Coup de barre à l’international, cette fois. On entre dans le dur : les multinationales affament la planète. Marion Nestle, professeure de nutrition, d'études alimentaires et de santé publique à l'université de New York, place d’emblée la surcommation de la viande comme facteur numéro en matière de mauvaise santé humaine et environnementale. Contrairement aux idées de S. Brunel, pour elle, le maïs porte une grosse responsabilité à cette débauche carnée du fait que la majeure partie de cette céréale est destinée à l’alimentation animale. Des produits faciles à cuisiner et, surtout, peu chers. On arrive à un système alimentaire aux États-Unis dominé par seulement quatre entreprises (deux US, une chinoise et une brésilienne) à l’origine de 80% de la production !) Comment ébranler ce modèle dominant et créer une alternative durable basée sur la coopération ?
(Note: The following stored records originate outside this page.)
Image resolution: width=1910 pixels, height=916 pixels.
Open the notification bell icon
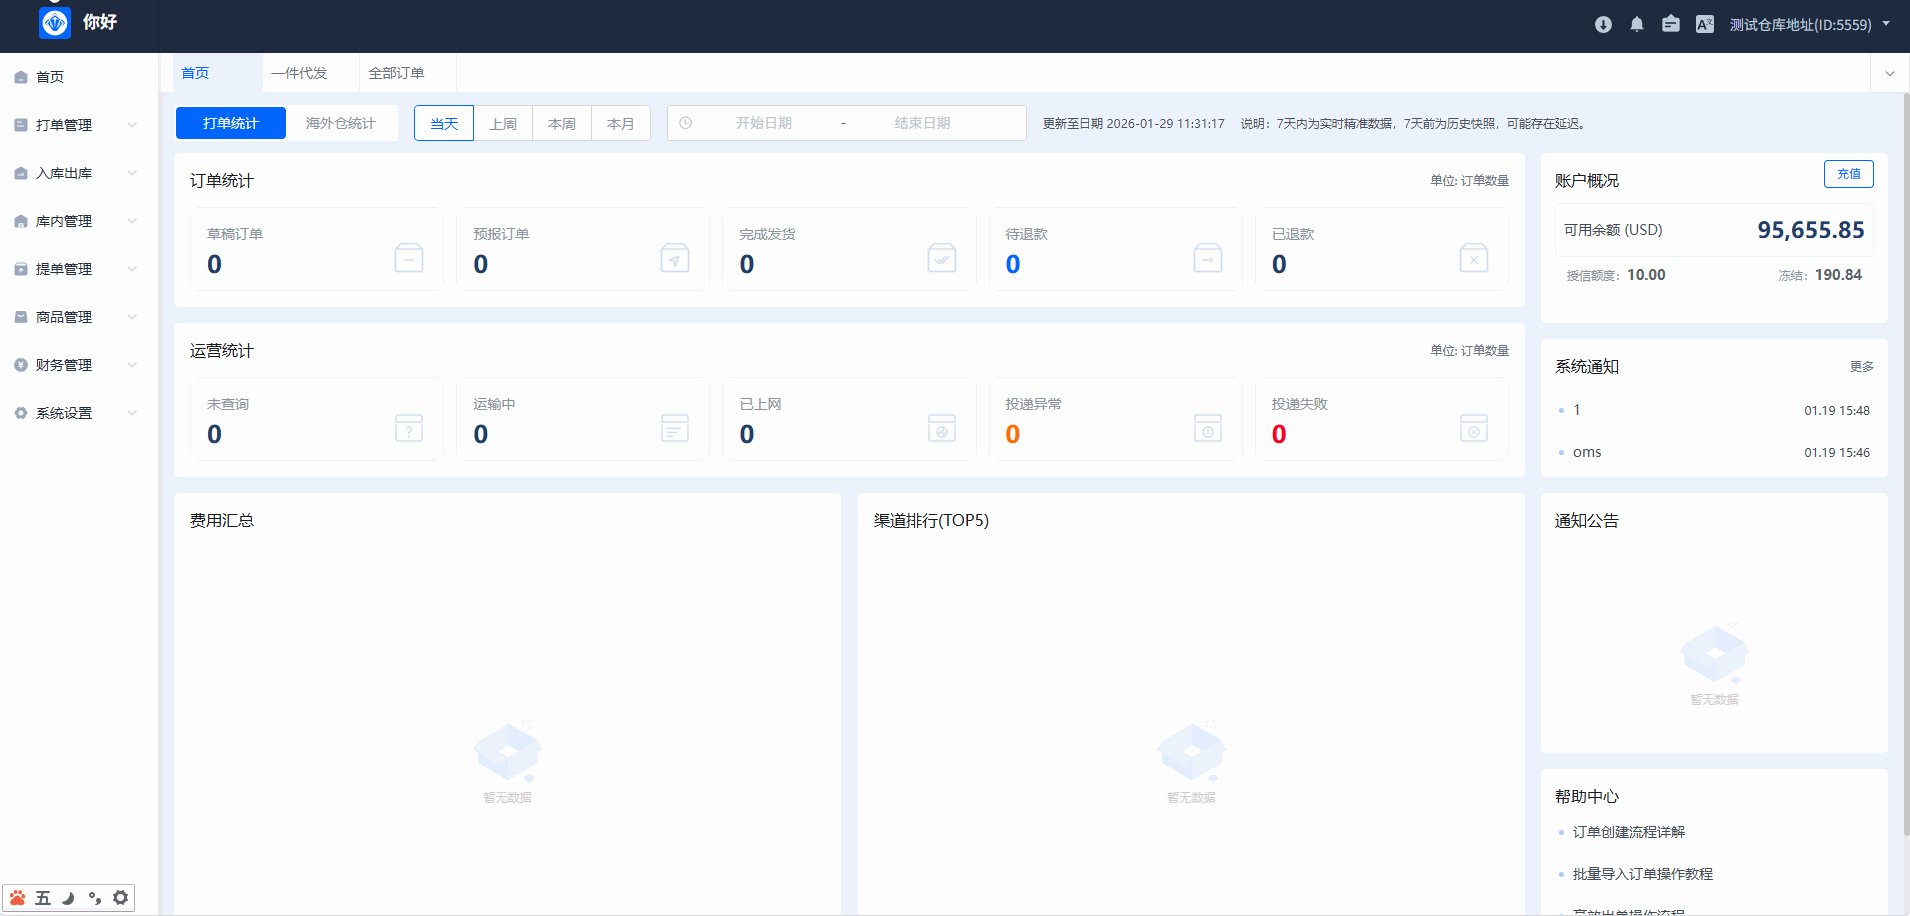[1637, 25]
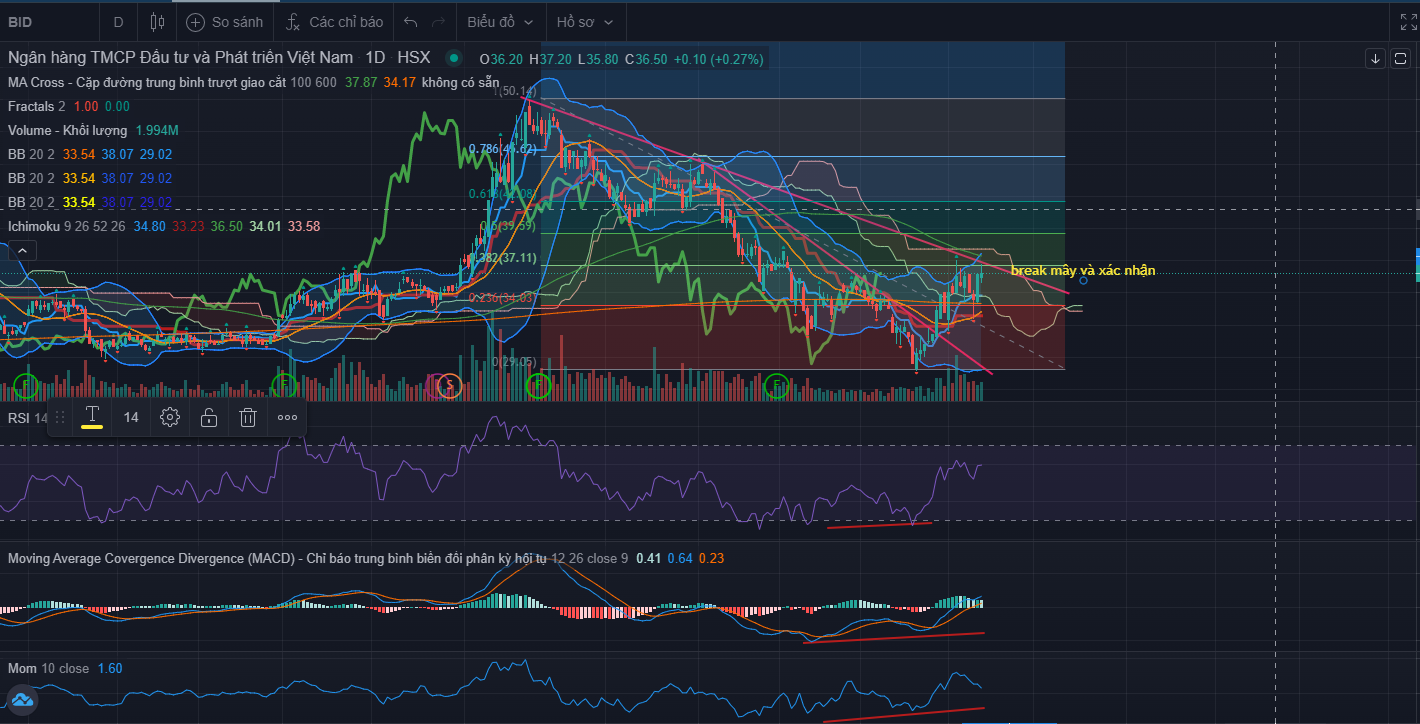Select the D timeframe interval

pyautogui.click(x=118, y=21)
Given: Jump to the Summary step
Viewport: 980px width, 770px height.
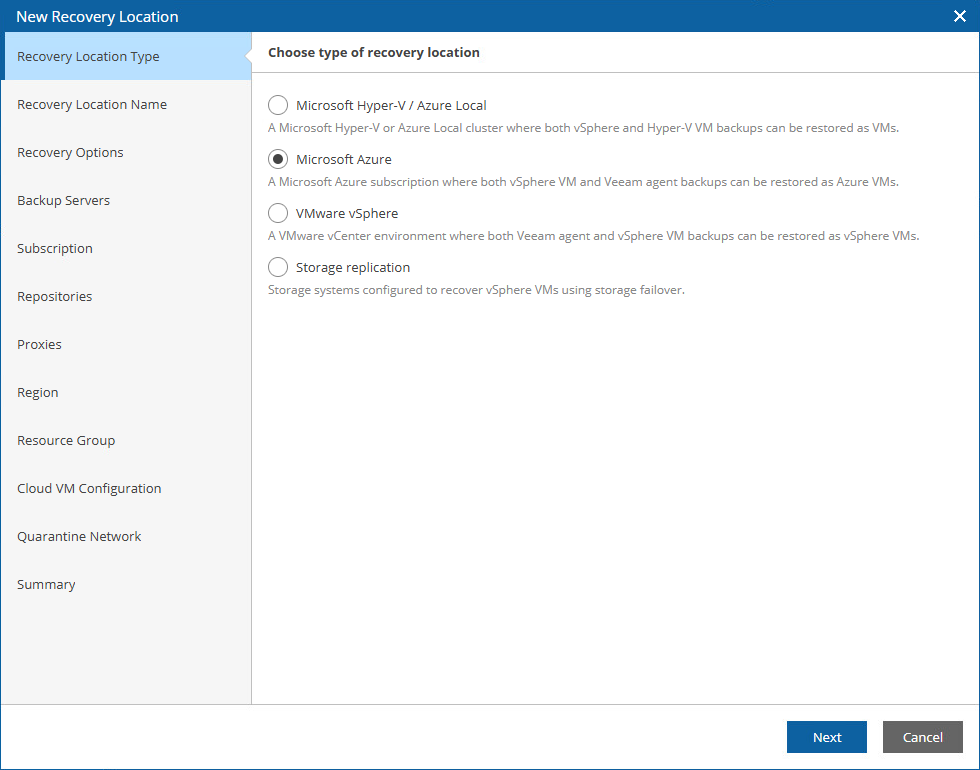Looking at the screenshot, I should pos(46,585).
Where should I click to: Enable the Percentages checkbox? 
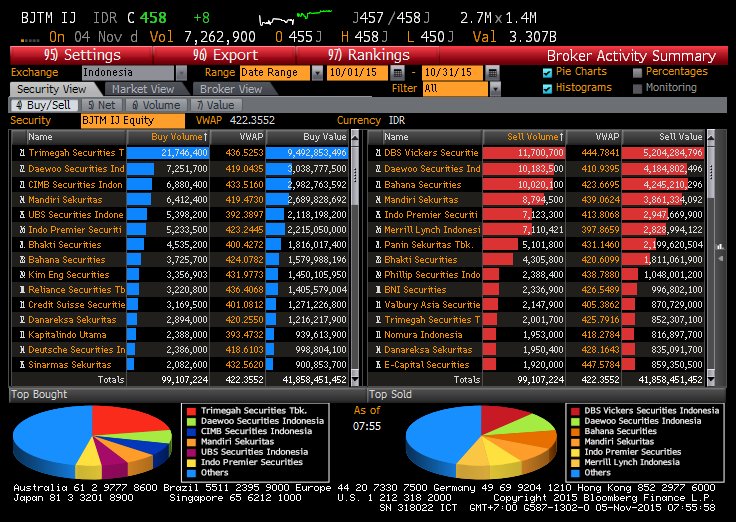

Pour Sabrina Giannini (Italie), journaliste, le modèle alimentaire méditerranéen est un «échec, parce que le système favorise les géants de la production (dans la volaille, par exemple)». Les gouvernements se contrefichent de la nutrition et de l’agroécologie. La solution ? Il faut que les consommateurs réagissent. Elizabeth Atieno Opolo (Kenya), militante pour l'alimentation et porte-parole de Greenpeace Afrique, «le système colonial perdure : on produit pour l’exportation et on importe la viande et les surplus des pays riches». Elle, aussi, en appelle à l’action. Le journaliste Michael Moss (États-Unis), auteur de Salt, Sugar, Fat and Hooked : Food, Free Will, and How the Food Giants Exploit Our Addictions revient sur les origines des nourritures «cheap». Des multinationales inventent des lunchboxes (photo) pour les enfants qui sont à disposition des familles négligeant la cuisine pour leur progéniture. On peut rapprocher cette politique marketing de l’invasion des céréales du petit-déjeuner en Europe dans les années 1970-1980 à l'origine de la montée du surpoids dans ces classes d'âge.
La bataille n’est pas gagnée, mais les esprits à Turin et dans le monde en éveil restent sur ce système à renverser. À l'instar de son fondateur Carlo Petrini, Slow Food entend la colère des consommateurs avertis.